# What you need to do
I need the lines below from the one with "[Next] (330, 859)" down to the one with "Careers (190, 2467)" reproduced exactly, both ends included, and nothing else.

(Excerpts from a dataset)
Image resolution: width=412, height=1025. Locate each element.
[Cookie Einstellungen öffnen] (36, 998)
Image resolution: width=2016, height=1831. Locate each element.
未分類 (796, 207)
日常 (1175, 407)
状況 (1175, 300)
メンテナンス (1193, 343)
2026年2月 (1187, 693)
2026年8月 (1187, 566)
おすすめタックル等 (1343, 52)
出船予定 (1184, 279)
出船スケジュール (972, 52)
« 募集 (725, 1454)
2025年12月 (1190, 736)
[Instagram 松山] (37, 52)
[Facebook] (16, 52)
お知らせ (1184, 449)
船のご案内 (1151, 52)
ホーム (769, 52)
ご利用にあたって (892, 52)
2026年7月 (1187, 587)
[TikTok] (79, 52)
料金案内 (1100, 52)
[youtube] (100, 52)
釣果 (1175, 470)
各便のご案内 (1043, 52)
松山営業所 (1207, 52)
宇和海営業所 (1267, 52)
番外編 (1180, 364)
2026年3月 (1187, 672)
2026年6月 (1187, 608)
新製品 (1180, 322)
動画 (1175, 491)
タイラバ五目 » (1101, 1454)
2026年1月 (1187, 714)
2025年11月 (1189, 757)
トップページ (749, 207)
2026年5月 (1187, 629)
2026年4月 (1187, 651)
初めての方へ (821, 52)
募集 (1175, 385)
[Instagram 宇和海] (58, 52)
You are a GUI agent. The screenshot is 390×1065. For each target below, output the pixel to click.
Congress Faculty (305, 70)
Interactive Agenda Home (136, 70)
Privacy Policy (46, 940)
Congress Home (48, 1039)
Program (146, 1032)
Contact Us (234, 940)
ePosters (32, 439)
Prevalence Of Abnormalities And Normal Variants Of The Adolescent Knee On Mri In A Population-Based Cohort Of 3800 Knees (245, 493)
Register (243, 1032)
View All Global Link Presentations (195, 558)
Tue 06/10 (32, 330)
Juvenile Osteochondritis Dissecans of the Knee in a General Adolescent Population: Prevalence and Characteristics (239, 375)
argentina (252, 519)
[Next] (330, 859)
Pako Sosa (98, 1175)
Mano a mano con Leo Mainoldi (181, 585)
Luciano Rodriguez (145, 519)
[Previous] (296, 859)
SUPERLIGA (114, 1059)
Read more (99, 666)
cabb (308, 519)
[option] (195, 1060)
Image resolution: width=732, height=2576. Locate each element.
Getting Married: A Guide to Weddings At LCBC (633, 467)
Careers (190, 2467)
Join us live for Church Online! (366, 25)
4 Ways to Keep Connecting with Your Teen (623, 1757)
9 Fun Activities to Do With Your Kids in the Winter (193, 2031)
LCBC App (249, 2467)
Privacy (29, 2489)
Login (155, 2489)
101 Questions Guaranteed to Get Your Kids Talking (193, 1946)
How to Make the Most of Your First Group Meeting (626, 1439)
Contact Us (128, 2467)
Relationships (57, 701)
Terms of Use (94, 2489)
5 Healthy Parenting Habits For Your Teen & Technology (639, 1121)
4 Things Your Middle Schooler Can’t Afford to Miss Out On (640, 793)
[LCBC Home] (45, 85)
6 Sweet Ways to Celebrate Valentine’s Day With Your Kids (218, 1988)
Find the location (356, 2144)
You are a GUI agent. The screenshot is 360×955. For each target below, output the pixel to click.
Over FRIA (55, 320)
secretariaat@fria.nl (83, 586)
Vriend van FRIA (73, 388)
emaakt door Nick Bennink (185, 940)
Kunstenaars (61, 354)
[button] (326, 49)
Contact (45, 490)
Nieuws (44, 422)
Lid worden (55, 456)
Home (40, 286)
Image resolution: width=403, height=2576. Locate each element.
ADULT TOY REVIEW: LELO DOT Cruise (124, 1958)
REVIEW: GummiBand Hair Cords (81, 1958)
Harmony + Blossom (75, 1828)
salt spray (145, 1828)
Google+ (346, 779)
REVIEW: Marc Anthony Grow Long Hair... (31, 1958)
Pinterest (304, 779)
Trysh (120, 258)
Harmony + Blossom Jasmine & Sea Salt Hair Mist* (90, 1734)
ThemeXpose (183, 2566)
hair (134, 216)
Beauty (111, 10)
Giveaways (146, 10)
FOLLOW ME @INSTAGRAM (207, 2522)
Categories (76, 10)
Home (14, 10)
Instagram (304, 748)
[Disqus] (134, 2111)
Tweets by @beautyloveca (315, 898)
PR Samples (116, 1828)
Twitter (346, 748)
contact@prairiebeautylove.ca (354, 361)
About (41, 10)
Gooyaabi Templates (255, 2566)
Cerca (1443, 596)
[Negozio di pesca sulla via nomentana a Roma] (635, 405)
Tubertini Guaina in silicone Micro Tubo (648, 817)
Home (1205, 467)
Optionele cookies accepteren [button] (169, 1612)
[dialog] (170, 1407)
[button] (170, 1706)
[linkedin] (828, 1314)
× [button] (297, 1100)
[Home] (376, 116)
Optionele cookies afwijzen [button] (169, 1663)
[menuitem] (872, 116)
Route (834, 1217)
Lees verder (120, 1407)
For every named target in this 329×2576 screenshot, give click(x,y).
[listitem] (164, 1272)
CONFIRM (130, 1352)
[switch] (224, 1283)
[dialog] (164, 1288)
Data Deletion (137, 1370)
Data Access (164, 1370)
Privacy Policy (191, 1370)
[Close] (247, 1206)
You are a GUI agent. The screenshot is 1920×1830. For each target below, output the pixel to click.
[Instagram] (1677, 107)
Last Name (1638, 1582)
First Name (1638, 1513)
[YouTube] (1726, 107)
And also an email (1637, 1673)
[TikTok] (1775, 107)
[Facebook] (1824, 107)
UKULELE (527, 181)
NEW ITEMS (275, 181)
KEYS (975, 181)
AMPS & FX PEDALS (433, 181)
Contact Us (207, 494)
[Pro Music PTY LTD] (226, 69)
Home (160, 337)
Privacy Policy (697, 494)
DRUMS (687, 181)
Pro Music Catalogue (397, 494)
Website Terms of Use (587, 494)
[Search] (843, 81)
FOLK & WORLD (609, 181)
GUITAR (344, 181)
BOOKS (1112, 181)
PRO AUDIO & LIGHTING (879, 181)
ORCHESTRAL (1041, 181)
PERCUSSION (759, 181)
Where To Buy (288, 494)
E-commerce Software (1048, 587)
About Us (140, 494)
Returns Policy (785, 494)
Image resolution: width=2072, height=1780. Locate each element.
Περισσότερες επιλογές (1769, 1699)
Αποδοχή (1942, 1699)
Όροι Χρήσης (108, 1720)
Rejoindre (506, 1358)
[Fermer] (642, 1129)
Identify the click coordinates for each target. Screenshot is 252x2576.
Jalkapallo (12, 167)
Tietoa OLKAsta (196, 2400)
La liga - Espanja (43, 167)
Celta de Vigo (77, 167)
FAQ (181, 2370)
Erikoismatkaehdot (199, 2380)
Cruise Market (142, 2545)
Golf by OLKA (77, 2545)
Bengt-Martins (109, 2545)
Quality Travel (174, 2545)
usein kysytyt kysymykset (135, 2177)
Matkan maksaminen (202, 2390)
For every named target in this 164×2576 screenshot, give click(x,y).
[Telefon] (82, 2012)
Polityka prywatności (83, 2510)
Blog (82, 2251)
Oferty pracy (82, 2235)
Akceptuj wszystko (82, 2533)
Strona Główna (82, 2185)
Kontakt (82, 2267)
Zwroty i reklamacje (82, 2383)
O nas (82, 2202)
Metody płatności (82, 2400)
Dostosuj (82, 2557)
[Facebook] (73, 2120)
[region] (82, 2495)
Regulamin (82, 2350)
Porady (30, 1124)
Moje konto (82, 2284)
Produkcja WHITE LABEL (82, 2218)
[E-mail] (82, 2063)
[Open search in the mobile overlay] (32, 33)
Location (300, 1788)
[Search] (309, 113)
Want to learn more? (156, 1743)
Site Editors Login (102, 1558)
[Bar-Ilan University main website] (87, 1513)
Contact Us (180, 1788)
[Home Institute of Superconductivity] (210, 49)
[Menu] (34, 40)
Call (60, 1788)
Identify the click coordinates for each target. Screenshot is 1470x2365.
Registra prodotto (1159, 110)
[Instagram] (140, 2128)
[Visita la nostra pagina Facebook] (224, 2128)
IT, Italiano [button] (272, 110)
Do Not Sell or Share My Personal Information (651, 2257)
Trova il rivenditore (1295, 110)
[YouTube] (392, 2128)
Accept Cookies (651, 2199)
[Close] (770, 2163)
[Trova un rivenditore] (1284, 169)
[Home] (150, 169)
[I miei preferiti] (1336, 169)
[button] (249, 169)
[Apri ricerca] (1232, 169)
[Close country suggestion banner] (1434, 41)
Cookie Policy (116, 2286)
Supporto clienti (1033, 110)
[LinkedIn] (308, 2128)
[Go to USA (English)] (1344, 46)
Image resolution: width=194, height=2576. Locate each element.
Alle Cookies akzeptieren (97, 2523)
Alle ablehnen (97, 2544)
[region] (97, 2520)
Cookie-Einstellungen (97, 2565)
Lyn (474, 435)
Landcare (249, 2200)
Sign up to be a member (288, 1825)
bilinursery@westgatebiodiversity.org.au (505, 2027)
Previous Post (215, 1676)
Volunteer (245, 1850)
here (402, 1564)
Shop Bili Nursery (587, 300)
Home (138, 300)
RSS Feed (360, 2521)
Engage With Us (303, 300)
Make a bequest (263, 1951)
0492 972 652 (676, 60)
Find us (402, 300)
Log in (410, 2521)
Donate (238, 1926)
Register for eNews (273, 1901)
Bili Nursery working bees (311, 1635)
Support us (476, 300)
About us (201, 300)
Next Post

# Completed exercise
[Next] (330, 859)
Pako Sosa (98, 1175)
Mano a mano con Leo Mainoldi (181, 585)
Luciano Rodriguez (145, 519)
[Previous] (296, 859)
SUPERLIGA (114, 1059)
Read more (99, 666)
cabb (308, 519)
[option] (195, 1060)
Image resolution: width=732, height=2576. Locate each element.
Getting Married: A Guide to Weddings At LCBC (633, 467)
Careers (190, 2467)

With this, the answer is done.